The review will look closely at improvements needed for sustainability reporting rules applied to listed companies across the EU—rules that have faced widespread criticism for failing to produce the kind of reporting required to confront climate change.
Speaking at a recent conference, the European Commission’s vice-president for the economy, Valdis Dombrovskis, conceded that despite the directive, introduced in 2018, there remains a dearth of quality reporting to help investors to make sustainable investments.
Dombrovskis said: “As things stand today, there is currently a sustainability reporting gap that is hampering progress towards a sustainable financial system.
“The needs of investors for corporate sustainability information are growing faster than any improvements in company reporting. So we welcome all views on how best to improve this directive.”
Speaking at a conference of the International Financial Reporting Standards Foundation, Dombrovskis raised not only the issue of the NFRD but the broader issue of financial reporting and whether a wide array of bodies—including the International Accounting Standard Board (IASB) and G20’s Task Force on Climate-related Financial Disclosures (TCFD)—could move climate-related reporting further forward.

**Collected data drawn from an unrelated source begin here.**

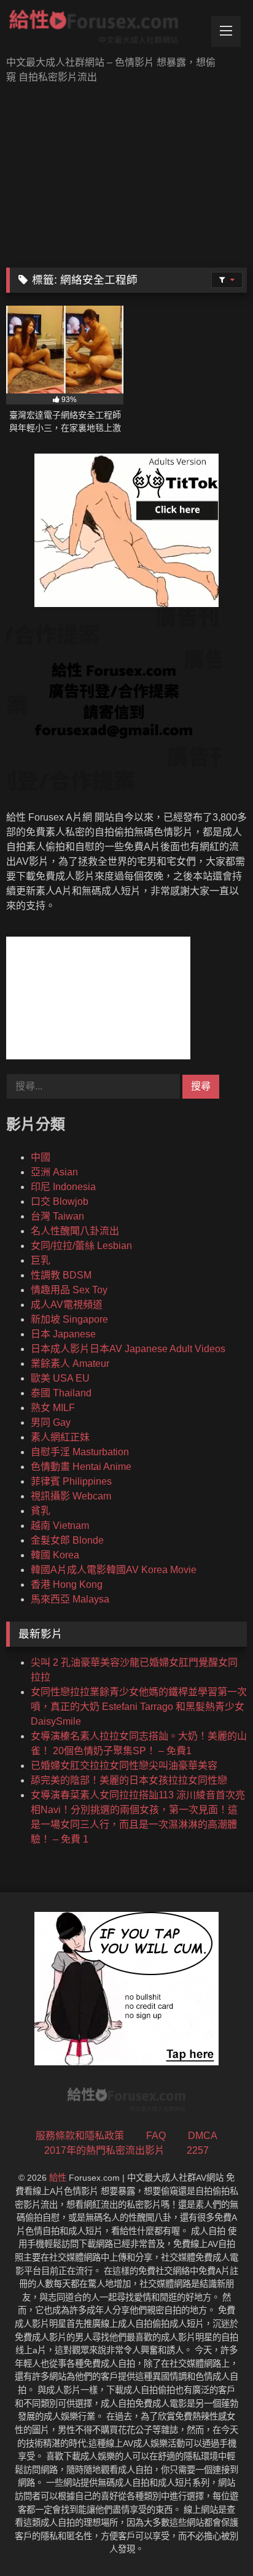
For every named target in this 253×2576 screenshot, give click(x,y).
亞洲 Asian (54, 1172)
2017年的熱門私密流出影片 (104, 2150)
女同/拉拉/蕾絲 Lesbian (81, 1245)
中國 (40, 1157)
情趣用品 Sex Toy (69, 1290)
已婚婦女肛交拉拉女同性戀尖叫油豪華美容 (124, 1765)
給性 (57, 2178)
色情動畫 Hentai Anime (81, 1466)
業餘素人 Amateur (70, 1363)
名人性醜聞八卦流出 (75, 1231)
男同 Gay (51, 1422)
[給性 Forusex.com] (103, 29)
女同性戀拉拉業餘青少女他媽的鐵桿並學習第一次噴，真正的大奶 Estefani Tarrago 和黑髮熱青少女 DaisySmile (139, 1707)
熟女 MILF (53, 1407)
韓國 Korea (55, 1555)
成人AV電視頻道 (67, 1304)
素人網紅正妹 (60, 1437)
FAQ (156, 2135)
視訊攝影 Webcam (71, 1496)
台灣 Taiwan (57, 1216)
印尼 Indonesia (63, 1187)
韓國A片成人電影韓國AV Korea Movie (114, 1570)
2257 (198, 2150)
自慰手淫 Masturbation (80, 1452)
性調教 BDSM (61, 1275)
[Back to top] (214, 2539)
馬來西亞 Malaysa (70, 1599)
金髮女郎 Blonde (67, 1540)
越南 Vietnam (60, 1525)
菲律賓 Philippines (71, 1481)
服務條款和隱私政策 (80, 2135)
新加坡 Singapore (69, 1319)
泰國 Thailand (61, 1393)
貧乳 (40, 1511)
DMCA (202, 2135)
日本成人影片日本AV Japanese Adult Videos (128, 1349)
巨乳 (40, 1260)
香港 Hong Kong (67, 1584)
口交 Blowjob (59, 1201)
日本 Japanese (63, 1334)
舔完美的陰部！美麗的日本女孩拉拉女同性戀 (129, 1780)
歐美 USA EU (60, 1378)
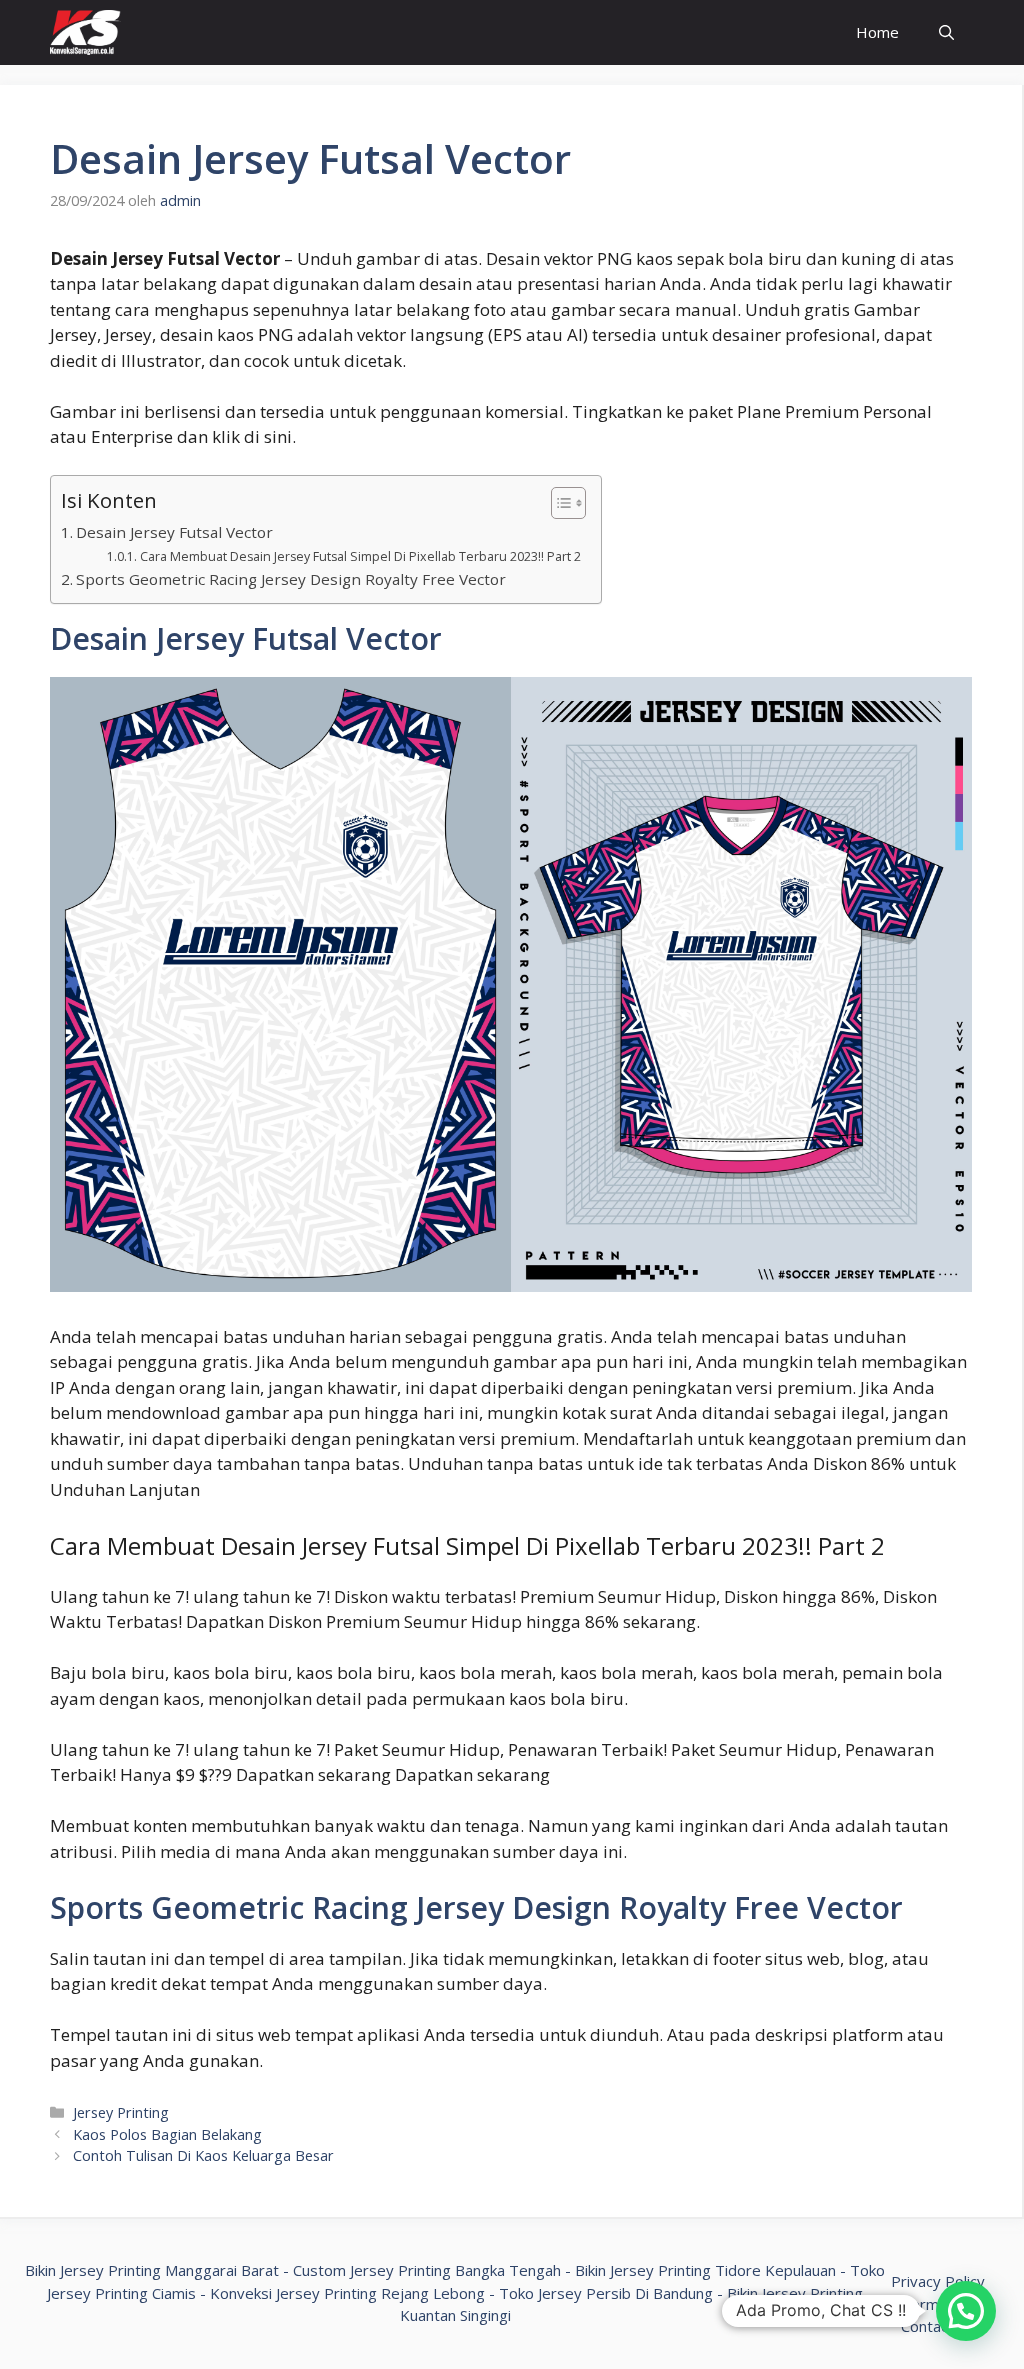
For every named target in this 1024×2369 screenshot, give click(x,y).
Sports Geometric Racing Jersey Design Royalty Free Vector (291, 579)
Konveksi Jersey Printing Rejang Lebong (347, 2293)
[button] (966, 2311)
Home (877, 32)
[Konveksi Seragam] (85, 32)
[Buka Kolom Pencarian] (946, 32)
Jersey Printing (121, 2112)
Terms (924, 2304)
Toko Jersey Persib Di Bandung (606, 2293)
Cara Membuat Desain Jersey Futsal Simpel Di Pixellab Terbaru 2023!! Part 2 (360, 556)
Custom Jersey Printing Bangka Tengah (427, 2270)
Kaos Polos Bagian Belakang (167, 2134)
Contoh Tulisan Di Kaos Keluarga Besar (203, 2155)
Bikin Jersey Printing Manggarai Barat (152, 2270)
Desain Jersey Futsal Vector (174, 532)
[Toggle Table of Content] (558, 503)
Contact (927, 2326)
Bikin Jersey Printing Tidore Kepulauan (705, 2270)
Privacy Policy (938, 2281)
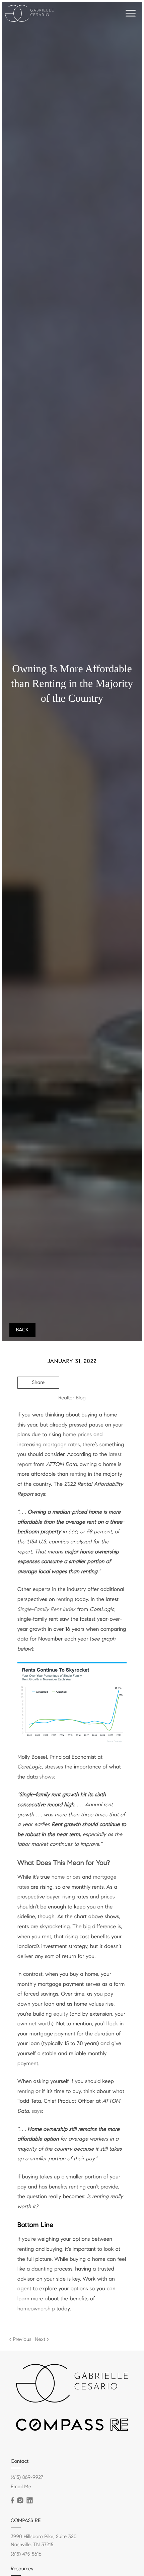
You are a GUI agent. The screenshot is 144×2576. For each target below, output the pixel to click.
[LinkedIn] (29, 2501)
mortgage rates (61, 1445)
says (36, 2111)
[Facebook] (12, 2501)
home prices (77, 1435)
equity (60, 2014)
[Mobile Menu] (130, 13)
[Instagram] (20, 2501)
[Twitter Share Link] (38, 1401)
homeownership (36, 2309)
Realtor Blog (71, 1398)
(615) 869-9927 (27, 2478)
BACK (22, 1330)
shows (47, 1777)
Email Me (21, 2487)
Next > (42, 2340)
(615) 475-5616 (26, 2554)
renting (78, 1474)
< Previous (20, 2340)
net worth (40, 2024)
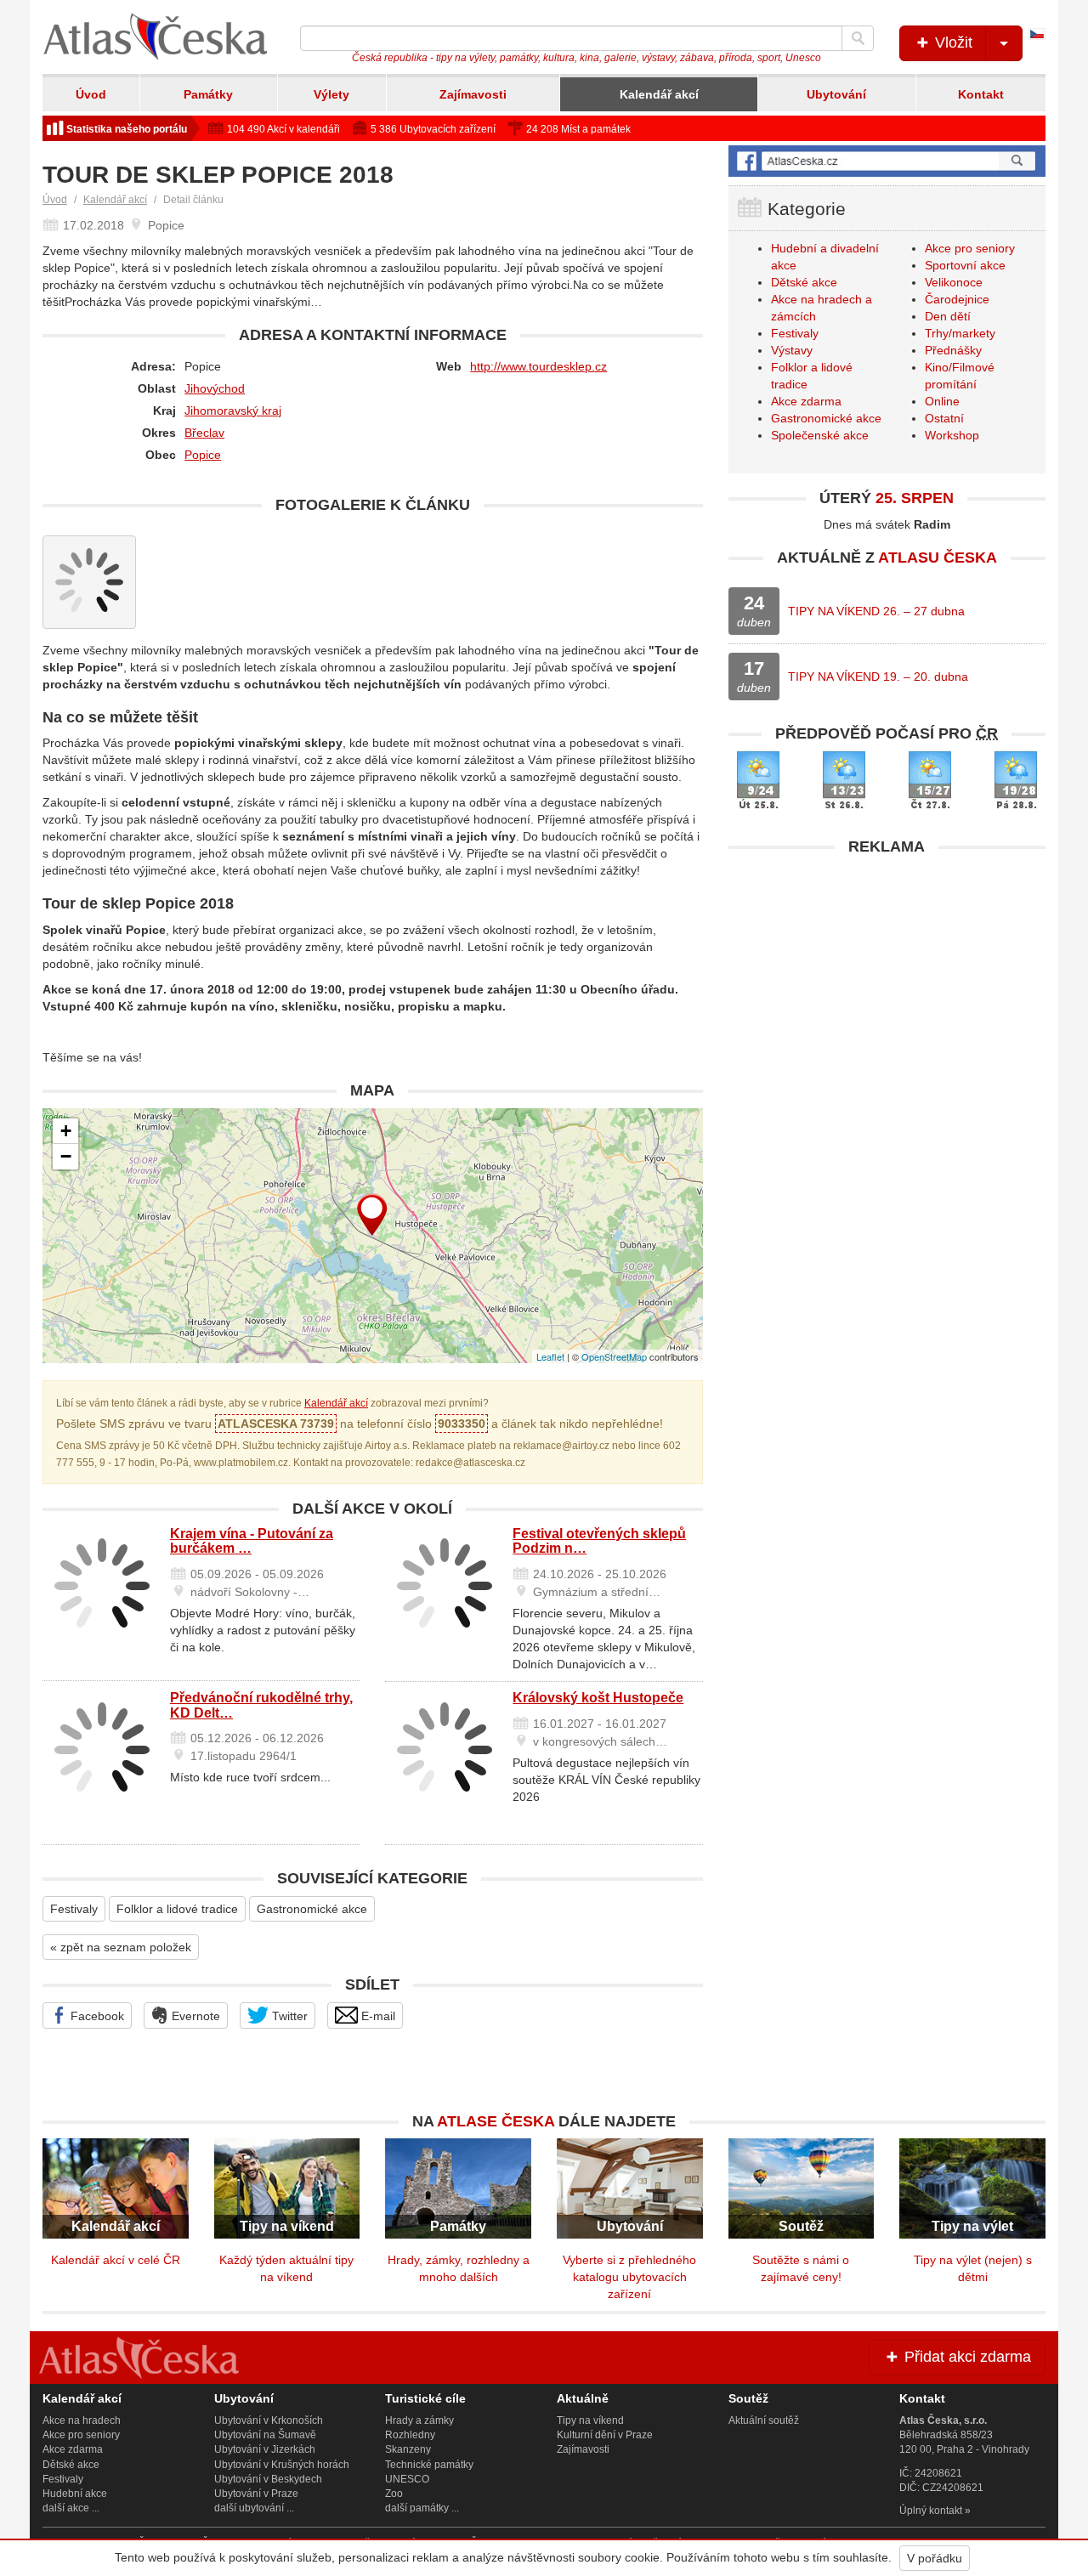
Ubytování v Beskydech (268, 2479)
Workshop (952, 435)
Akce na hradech (81, 2420)
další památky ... (422, 2508)
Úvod (91, 94)
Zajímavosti (473, 94)
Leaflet (550, 1356)
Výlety (331, 94)
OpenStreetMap (614, 1356)
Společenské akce (820, 435)
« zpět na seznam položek (120, 1947)
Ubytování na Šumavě (265, 2435)
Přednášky (953, 350)
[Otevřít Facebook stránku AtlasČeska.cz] (887, 161)
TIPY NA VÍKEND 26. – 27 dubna (876, 611)
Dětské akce (804, 282)
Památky (208, 94)
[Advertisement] (887, 983)
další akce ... (70, 2508)
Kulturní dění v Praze (605, 2435)
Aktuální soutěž (763, 2420)
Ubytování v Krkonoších (268, 2420)
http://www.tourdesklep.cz (538, 366)
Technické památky (429, 2465)
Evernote (194, 2016)
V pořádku (934, 2558)
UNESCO (407, 2479)
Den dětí (948, 316)
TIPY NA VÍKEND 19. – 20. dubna (878, 676)
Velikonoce (954, 282)
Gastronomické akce (312, 1909)
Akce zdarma (806, 401)
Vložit (951, 42)
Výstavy (792, 350)
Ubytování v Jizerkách (264, 2449)
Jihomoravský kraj (232, 410)
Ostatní (944, 418)
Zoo (394, 2494)
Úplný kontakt (930, 2511)
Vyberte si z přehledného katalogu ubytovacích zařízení (629, 2277)
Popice (202, 454)
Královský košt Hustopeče (598, 1697)
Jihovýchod (214, 388)
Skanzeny (408, 2449)
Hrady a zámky (419, 2420)
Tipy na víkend (590, 2420)
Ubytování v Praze (256, 2494)
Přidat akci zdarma (965, 2356)
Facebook (95, 2016)
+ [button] (65, 1130)
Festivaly (74, 1909)
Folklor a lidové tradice (177, 1909)
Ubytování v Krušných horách (281, 2465)
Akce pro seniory (970, 248)
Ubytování (836, 94)
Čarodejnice (957, 299)
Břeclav (204, 432)
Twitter (288, 2016)
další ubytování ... (254, 2508)
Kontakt (981, 94)
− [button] (65, 1156)
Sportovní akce (965, 265)
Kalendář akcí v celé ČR (115, 2260)
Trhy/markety (960, 333)
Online (942, 401)
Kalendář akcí (659, 94)
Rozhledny (410, 2435)
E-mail (376, 2016)
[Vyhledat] (858, 38)
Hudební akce (74, 2494)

Dombrovskis said investors want information that allows them to assess long-term financial performance. This means going beyond “backwards looking” information to the “wider status” of a company “what it stands for and where it is heading next”.
According to Dombrovskis: “This has led to a wide-ranging debate about whether corporate reporting still meets its objectives, whether it is keeping up with social, economic and technological developments.”
The NFRD forms part of the European Green Deal, a plan to ensure the EU is the “first climate neutral bloc in the world” by 2050.
However, criticism of the NRFD has rumbled away among campaign groups and experts since its introduction. The latest round of scrutiny for the NFRD standard came last week when the Alliance for Corporate Transparency (ACT) published research concluding that while there is good deal of sustainability reporting underway in the EU, much of it is poor quality.
The ACT found that less than a quarter—22%—of the companies presented sustainability indicators in summary form, in stark contrast to the way financial metrics are displayed.
The research also found that only 14% of companies report on how they align their climate-change targets with the Paris Agreement goals which aim to keep global warming below 2 deg C.
The NFRD asks large companies to report on policies in relation to environmental protection, social responsibility and the treatment of employees, respect for human rights, anti-corruption and bribery, as well as diversity on company boards. The rules apply to companies with more than 500 employees, roughly 6,000 across the EU.
However, the long standing complaint has been that the legislation failed to offer direction on the detail that is required or the metrics that might be used.
Last week the Financial Reporting Council (FRC) revealed it will undertake a review of climate-related reporting by UK companies.
While, the FRC’s statement made no mention of compliance with the NFRD—the UK has begun the process of exiting the EU—it will focus on the use of reporting guidelines published by the TCFD.
The UK government has signalled that mandatory TCFD reporting is on its agenda, with the insurance sector potentially first to face compliance.
Sir Jon Thompson, the FRC’s chief executive, indicated that the review was in part driven by investor expectations. The review is concerned with companies operating sustainably and whether they are receiving the right challenge from auditors.
“Not only do boards of UK companies have a responsibility to report their impact on the environment and the risks of climate change to their business, but investors expect them to operate sustainably,” he said.